Une (mauvaise) solution: l’interdiction de la vie privée

La demande de nombreux gouvernements, dans le cadre de la lutte contre la criminalité, est d’affaiblir l’objectif d’inviolabilité des communications privées transitant par Internet. En d’autres mots: affaiblir le chiffrement, rendre le “privé” un peu plus “public”, moins protégé.

C’est une très mauvaise idée. Voici deux raisons parmi d’autres.

  1. Tout d’abord parce que, au contraire des réseaux traditionnels (poste, téléphone…), les criminels ont eux aussi accès au réseau Internet, et parfois même plus facilement que certains gouvernements. En affaiblissant le droit au privé sur Internet, cela faciliterait la tâche des criminels pour encore plus facilement intercepter les informations confidentielles des honnêtes citoyens et entreprises et faire du chantage.
  2. Ensuite, soyons clair, les criminels sévissant sur Internet continueront eux d’utiliser du chiffrement très fort, au contraire des citoyens et entreprises qui respecteront la loi. Preuve en est: l’augmentation exponentielle des cas de “ransomware”, ces logiciels malveillants chiffrant toutes vos données, vos photos personnelles ou informations commerciales, et exigeant le paiement d’une rançon afin de donner la clé de chiffrement.

Au final, avec un objectif noble au départ de lutter contre la criminalité, l’effet sera inverse: la renforcer. Seuls les criminels auront droit au privé.

[Entrées de pointage vers des mots et des éléments]
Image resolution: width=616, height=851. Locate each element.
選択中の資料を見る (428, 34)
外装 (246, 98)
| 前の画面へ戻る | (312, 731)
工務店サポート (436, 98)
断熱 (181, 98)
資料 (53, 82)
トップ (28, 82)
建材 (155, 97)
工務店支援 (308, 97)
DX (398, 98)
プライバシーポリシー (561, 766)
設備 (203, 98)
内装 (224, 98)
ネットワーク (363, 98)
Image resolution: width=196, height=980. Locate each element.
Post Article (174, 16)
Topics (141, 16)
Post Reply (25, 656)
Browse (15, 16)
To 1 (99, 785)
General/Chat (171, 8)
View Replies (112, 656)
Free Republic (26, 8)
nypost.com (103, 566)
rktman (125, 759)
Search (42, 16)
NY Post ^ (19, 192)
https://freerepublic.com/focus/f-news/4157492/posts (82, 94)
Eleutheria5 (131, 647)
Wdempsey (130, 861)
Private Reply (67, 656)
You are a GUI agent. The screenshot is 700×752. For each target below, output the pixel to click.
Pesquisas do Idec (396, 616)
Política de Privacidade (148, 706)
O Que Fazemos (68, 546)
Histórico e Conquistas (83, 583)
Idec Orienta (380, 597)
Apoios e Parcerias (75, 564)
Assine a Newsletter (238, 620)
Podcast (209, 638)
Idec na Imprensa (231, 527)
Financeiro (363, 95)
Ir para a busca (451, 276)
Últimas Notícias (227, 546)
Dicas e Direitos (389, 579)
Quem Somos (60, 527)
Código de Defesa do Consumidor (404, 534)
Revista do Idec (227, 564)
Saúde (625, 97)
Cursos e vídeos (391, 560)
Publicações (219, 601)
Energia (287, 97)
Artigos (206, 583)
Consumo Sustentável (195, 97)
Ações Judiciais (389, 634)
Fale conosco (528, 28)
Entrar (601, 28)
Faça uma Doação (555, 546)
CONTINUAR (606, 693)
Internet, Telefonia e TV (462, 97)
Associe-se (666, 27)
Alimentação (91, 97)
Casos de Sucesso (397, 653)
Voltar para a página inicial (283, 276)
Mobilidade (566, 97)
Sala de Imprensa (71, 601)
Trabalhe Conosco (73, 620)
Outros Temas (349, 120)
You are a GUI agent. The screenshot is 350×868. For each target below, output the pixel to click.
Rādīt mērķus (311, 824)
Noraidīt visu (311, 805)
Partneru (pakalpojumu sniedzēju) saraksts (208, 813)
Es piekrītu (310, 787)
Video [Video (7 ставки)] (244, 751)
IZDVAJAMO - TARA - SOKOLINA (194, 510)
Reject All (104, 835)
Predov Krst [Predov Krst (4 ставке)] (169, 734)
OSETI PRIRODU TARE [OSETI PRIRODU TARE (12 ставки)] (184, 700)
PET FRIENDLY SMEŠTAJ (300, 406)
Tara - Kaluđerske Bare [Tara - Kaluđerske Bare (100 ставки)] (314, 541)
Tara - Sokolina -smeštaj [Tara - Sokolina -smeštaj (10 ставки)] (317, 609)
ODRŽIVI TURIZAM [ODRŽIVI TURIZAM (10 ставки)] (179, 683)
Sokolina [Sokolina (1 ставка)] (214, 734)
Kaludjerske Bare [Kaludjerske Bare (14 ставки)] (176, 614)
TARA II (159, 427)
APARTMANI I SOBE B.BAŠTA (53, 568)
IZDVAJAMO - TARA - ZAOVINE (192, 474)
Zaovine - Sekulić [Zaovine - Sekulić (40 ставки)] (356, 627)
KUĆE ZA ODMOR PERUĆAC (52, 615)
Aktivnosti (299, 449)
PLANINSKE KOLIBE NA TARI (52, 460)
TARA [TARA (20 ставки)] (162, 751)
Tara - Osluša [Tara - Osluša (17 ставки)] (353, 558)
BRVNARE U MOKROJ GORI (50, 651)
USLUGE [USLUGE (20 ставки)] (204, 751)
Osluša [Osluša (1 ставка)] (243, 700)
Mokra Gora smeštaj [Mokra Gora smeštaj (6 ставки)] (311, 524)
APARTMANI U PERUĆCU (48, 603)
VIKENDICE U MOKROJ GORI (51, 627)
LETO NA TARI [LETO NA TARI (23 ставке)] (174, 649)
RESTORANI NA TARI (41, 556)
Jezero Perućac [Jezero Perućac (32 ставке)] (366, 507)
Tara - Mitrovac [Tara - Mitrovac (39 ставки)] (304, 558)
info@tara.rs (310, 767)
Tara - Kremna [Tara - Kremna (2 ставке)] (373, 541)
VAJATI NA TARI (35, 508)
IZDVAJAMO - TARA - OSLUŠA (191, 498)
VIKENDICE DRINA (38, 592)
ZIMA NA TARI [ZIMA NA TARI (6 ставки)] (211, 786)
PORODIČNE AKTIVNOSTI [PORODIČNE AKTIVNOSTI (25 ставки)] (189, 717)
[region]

■ Travail à faire ■
Dans le texte sur le chiffrement, substituez « malfaiteurs » à « criminels » et recopiez le passage qui commence par « Une (mauvaise) solution: l’interdiction » et se poursuit jusqu'à « faire du chantage. ».

■ Réponse ■
Une (mauvaise) solution: l’interdiction de la vie privée

La demande de nombreux gouvernements, dans le cadre de la lutte contre la criminalité, est d’affaiblir l’objectif d’inviolabilité des communications privées transitant par Internet. En d’autres mots: affaiblir le chiffrement, rendre le “privé” un peu plus “public”, moins protégé.

C’est une très mauvaise idée. Voici deux raisons parmi d’autres.

  1. Tout d’abord parce que, au contraire des réseaux traditionnels (poste, téléphone…), les malfaiteurs ont eux aussi accès au réseau Internet, et parfois même plus facilement que certains gouvernements. En affaiblissant le droit au privé sur Internet, cela faciliterait la tâche des malfaiteurs pour encore plus facilement intercepter les informations confidentielles des honnêtes citoyens et entreprises et faire du chantage.